ACTION ITEM:
Starting from the line containing "Instruction: Click the", give again every line through the end of the entries, word for word. Pictures stay out of the copy.
SOURCE RECORDS Block Start
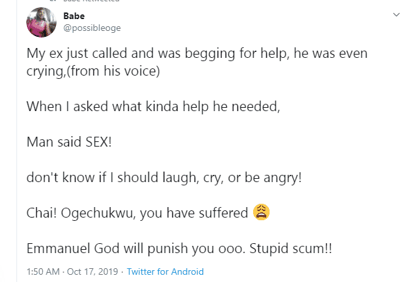Click the weary face emoji
This screenshot has width=405, height=282.
(x=262, y=212)
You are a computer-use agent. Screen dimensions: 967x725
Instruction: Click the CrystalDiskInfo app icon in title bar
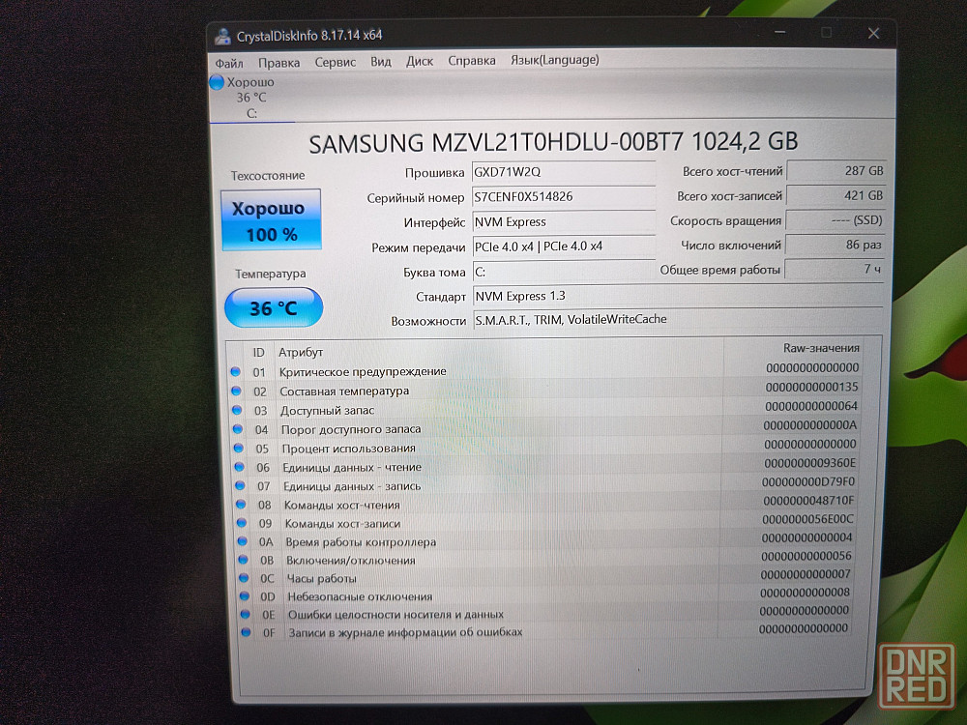coord(222,36)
SOURCE RECORDS Block End
WRITTEN ANSWER:
Instruction: Click the CrystalDiskInfo app icon in title bar
coord(222,36)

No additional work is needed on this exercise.